*** Opening of Source passage ***
M95D: Shouldn't you manage permissions from groups instead of hacking udev?And why do you have modemmanager if you don't have a modem?
*** Close of Source passage ***
Work request 1. Decide whether each statement agrees with the udev post, answering yes or no and quoting the exact words of the text that settle it. (a) It suggests handling permissions through groups rather than by hacking udev. (b) It recommends keeping modemmanager even without a modem.
Work request 2. Rewrite the paragraph of the udev post beginning "M95D: Shouldn't you manage" as a short list, keeping its main points.
The lines that follow come from a separate source.
*** Opening of Material provided ***
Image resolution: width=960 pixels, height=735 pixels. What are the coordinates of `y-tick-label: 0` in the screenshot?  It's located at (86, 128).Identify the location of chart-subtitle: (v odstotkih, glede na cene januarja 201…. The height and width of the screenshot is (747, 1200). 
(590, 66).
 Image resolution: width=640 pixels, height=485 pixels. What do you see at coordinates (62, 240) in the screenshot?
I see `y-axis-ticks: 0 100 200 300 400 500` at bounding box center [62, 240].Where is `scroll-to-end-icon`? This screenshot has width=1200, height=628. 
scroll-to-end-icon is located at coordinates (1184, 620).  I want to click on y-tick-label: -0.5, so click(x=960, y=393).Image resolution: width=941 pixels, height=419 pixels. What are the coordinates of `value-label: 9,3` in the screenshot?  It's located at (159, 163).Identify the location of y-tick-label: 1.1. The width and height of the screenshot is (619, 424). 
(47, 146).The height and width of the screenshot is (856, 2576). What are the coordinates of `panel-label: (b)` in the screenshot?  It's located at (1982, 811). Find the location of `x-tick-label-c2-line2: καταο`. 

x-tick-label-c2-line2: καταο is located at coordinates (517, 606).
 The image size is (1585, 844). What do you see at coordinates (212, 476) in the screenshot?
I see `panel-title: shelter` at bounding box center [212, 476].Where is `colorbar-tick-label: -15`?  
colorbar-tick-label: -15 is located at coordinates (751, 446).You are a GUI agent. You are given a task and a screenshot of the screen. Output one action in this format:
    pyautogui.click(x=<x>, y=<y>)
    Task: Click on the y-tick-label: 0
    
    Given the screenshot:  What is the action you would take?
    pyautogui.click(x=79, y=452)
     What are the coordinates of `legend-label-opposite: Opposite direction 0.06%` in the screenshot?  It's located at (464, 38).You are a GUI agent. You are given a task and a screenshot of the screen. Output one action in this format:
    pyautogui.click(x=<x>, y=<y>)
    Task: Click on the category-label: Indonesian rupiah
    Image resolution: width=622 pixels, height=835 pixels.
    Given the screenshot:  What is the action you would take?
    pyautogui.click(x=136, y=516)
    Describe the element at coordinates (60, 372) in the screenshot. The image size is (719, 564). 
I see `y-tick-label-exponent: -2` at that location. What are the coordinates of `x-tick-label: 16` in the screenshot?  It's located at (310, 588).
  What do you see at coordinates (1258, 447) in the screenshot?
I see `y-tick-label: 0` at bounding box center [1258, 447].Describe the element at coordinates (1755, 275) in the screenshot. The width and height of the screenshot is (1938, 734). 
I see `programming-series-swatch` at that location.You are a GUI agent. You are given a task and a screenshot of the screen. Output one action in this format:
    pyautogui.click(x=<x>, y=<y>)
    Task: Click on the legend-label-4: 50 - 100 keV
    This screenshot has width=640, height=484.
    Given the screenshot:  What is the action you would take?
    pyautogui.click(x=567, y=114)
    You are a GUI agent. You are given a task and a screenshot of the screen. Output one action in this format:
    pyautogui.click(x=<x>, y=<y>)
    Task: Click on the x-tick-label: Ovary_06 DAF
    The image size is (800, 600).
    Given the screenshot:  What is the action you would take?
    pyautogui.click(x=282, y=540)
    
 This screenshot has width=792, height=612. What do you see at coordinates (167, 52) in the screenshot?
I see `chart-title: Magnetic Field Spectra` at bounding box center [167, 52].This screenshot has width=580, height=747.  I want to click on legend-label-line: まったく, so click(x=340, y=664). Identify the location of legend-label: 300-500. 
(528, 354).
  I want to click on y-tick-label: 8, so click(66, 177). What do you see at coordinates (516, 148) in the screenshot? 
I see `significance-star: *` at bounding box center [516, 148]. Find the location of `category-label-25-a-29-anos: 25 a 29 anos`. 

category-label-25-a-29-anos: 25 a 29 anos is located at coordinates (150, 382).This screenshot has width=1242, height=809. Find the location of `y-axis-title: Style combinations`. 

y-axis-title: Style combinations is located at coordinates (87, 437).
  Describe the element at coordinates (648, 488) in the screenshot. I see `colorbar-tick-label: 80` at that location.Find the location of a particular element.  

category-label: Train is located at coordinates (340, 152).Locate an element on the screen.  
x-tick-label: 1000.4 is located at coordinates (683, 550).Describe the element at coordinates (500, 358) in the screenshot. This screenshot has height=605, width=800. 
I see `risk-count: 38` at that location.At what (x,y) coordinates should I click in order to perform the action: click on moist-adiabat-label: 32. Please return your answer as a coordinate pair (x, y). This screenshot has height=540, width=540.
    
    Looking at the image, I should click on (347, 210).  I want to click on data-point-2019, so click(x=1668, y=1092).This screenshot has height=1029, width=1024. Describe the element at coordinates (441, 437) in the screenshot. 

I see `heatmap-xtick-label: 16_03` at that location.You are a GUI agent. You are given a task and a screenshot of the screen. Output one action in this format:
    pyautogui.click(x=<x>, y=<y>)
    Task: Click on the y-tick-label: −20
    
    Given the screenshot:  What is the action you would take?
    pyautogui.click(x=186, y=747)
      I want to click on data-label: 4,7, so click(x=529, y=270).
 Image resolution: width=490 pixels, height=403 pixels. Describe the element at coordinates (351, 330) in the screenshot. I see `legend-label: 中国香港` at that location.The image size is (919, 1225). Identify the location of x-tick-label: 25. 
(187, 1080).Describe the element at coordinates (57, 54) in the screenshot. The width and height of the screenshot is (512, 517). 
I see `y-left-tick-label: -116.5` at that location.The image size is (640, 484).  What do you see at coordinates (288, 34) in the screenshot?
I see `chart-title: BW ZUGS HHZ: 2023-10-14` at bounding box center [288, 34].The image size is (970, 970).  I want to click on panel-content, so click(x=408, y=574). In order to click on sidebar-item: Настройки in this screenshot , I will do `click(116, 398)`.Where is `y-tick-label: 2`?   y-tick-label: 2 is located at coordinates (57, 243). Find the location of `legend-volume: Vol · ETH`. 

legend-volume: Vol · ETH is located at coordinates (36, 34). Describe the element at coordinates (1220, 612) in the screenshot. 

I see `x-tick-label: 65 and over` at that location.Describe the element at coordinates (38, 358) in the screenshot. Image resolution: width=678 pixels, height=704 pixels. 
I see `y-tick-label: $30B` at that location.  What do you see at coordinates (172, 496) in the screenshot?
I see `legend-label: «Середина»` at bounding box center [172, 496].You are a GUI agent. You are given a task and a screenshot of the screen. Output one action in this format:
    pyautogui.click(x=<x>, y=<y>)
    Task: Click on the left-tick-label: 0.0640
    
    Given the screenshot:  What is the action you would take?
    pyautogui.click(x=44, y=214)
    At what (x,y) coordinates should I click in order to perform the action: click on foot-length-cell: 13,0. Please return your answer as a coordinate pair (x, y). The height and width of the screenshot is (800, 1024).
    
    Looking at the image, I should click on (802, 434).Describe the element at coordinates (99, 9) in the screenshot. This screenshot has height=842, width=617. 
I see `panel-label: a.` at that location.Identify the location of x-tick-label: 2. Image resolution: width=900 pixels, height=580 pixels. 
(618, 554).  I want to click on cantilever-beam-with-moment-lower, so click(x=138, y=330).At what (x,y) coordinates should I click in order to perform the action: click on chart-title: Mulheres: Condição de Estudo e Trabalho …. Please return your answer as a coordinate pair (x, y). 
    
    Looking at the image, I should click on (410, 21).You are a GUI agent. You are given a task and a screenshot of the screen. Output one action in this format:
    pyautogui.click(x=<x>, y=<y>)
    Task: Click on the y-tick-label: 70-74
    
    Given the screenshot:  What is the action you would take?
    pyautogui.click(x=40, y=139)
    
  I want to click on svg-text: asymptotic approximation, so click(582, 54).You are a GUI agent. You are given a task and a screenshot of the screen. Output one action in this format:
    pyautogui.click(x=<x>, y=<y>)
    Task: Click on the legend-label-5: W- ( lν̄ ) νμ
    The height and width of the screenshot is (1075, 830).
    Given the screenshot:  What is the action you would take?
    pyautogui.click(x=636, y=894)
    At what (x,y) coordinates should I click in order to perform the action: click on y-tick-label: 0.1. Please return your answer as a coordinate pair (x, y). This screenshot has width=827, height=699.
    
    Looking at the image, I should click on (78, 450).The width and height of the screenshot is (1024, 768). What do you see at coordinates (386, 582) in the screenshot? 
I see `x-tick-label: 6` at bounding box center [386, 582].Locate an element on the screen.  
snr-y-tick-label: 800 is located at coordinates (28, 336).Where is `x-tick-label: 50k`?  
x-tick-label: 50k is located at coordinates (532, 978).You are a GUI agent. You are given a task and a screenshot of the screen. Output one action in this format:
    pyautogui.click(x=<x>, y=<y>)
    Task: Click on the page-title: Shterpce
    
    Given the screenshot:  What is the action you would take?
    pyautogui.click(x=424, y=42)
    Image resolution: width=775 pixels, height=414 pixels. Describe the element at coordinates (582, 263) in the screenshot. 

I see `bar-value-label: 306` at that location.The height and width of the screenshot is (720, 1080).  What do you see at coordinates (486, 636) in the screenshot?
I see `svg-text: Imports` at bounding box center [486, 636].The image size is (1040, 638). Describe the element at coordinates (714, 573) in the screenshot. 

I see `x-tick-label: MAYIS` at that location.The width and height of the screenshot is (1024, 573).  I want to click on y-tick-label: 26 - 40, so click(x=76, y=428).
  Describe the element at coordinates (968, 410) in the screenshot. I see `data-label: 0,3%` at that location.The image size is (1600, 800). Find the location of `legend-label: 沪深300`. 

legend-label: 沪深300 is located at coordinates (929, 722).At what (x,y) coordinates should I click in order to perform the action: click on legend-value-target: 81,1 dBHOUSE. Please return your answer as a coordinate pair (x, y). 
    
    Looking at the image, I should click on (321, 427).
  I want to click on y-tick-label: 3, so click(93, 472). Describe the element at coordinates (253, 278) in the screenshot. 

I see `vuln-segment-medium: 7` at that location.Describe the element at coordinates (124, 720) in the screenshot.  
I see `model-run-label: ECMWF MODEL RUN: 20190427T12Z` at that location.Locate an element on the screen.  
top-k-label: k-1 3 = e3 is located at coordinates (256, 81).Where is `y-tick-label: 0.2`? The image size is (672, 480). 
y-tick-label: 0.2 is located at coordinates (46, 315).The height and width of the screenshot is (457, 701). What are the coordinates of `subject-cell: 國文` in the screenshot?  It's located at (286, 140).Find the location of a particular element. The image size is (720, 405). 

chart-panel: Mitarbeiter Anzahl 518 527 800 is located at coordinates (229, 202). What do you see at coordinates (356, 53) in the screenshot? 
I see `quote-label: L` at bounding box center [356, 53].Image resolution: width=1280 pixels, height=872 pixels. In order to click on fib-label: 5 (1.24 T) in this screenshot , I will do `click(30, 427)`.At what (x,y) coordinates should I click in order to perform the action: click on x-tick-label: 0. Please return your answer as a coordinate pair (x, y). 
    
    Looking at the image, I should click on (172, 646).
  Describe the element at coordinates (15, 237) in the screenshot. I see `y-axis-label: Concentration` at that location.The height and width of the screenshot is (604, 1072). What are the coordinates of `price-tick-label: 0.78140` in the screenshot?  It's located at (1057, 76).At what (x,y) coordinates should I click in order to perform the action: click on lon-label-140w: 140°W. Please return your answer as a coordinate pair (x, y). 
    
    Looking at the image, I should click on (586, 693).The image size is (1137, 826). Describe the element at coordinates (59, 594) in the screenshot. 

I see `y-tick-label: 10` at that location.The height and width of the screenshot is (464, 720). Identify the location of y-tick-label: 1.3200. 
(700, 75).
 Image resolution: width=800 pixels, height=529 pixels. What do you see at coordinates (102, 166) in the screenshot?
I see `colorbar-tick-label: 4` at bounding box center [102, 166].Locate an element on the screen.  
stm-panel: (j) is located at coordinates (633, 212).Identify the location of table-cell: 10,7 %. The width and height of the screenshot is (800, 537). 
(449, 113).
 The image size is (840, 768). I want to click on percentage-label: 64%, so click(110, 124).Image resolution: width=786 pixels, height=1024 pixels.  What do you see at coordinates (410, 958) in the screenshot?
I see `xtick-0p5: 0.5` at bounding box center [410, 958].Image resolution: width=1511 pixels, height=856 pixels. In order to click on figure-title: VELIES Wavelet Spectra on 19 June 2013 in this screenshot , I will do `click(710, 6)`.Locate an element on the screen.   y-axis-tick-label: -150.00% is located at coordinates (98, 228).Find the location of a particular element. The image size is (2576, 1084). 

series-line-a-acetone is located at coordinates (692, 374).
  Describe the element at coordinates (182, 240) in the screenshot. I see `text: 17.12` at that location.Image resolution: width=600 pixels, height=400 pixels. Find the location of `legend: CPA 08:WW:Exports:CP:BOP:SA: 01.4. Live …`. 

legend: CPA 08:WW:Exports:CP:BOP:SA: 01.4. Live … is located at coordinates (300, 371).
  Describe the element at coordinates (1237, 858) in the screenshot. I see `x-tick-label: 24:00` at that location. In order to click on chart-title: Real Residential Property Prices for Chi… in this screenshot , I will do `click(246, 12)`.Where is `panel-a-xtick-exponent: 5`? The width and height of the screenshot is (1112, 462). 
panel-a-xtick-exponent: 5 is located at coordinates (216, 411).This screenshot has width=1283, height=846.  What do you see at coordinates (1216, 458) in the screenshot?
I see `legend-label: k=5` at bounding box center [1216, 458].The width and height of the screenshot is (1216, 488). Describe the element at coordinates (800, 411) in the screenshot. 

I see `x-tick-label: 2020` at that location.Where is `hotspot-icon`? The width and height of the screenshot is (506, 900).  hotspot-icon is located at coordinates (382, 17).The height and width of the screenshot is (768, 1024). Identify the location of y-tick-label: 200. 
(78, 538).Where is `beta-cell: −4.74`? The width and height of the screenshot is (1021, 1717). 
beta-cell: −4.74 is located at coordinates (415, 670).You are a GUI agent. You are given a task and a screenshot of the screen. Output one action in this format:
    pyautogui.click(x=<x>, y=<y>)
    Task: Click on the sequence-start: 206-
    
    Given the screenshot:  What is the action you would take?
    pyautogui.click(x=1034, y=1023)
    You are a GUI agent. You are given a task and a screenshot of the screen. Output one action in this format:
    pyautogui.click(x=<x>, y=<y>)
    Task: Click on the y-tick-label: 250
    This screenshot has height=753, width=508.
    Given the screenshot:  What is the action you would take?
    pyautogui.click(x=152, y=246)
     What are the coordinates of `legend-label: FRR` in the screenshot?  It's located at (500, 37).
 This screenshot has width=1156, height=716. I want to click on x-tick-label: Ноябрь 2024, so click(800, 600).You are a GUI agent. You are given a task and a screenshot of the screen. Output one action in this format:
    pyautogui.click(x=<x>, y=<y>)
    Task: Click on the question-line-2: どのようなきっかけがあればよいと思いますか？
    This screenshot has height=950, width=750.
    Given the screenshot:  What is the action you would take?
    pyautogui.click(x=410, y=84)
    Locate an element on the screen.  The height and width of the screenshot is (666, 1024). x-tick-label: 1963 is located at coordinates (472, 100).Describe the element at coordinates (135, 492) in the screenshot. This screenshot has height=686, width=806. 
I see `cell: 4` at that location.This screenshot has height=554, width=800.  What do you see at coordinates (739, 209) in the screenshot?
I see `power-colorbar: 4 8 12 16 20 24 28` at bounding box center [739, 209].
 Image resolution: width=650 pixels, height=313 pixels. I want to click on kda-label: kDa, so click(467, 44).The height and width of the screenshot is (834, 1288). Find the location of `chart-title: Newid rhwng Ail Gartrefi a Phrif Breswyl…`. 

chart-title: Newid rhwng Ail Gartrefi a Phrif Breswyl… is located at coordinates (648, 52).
*** Close of Material provided ***
Your solution 1.
(a) Yes: "Shouldn't you manage permissions from groups instead of hacking udev?"
(b) No: "why do you have modemmanager if you don't have a modem?"

Your solution 2.
- M95D asks whether permissions should be managed from groups instead of by hacking udev.
- M95D asks why modemmanager is present when there is no modem.